- _Extracted entries_:
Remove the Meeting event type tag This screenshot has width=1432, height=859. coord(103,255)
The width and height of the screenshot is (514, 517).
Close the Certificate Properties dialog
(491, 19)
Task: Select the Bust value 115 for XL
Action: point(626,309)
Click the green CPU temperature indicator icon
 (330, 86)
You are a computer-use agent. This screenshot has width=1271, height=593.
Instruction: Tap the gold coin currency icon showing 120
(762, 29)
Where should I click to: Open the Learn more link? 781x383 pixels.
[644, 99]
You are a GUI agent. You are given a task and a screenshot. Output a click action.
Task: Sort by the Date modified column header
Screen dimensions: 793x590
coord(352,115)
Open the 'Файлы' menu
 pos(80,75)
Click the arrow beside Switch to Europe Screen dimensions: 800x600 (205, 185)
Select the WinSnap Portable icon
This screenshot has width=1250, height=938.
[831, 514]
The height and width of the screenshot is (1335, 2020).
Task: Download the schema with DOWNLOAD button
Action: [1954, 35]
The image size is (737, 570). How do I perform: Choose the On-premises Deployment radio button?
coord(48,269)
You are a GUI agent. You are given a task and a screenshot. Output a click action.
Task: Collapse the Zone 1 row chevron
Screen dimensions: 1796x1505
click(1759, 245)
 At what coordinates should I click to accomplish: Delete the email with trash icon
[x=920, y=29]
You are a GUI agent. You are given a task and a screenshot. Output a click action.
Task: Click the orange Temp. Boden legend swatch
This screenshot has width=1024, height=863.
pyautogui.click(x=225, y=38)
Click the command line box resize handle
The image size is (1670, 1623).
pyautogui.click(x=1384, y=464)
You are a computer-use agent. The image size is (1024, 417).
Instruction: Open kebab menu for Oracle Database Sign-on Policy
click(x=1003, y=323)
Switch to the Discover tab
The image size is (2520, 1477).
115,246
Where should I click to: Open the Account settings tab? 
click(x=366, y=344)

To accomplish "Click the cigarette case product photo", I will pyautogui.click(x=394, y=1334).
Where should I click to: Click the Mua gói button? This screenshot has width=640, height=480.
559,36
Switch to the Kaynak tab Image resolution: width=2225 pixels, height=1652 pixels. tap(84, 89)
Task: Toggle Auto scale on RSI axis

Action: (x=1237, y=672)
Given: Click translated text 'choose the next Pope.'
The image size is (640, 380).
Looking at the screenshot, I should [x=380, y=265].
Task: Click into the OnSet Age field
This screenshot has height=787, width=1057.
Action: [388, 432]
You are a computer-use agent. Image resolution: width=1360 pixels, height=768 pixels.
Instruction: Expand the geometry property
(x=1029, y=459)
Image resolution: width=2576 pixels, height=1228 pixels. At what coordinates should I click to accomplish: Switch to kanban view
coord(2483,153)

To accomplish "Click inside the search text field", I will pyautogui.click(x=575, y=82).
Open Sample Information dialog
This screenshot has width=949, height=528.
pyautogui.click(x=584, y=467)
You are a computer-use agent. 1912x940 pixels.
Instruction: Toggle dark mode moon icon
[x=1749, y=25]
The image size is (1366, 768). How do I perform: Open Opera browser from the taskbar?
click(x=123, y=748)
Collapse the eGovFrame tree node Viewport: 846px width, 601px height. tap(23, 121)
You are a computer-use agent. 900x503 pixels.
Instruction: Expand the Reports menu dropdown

- _Problem requirements_: Please repeat the material verbatim, from the line with "Where should I click to: Open the Learn" up to and including the line with "pyautogui.click(x=1384, y=464)".

- _Result for this task_:
Where should I click to: Open the Learn more link? 781x383 pixels.
[644, 99]
You are a GUI agent. You are given a task and a screenshot. Output a click action.
Task: Sort by the Date modified column header
Screen dimensions: 793x590
coord(352,115)
Open the 'Файлы' menu
 pos(80,75)
Click the arrow beside Switch to Europe Screen dimensions: 800x600 (205, 185)
Select the WinSnap Portable icon
This screenshot has width=1250, height=938.
[831, 514]
The height and width of the screenshot is (1335, 2020).
Task: Download the schema with DOWNLOAD button
Action: [1954, 35]
The image size is (737, 570). How do I perform: Choose the On-premises Deployment radio button?
coord(48,269)
You are a GUI agent. You are given a task and a screenshot. Output a click action.
Task: Collapse the Zone 1 row chevron
Screen dimensions: 1796x1505
click(1759, 245)
 At what coordinates should I click to accomplish: Delete the email with trash icon
[x=920, y=29]
You are a GUI agent. You are given a task and a screenshot. Output a click action.
Task: Click the orange Temp. Boden legend swatch
This screenshot has width=1024, height=863.
pyautogui.click(x=225, y=38)
Click the command line box resize handle
The image size is (1670, 1623).
pyautogui.click(x=1384, y=464)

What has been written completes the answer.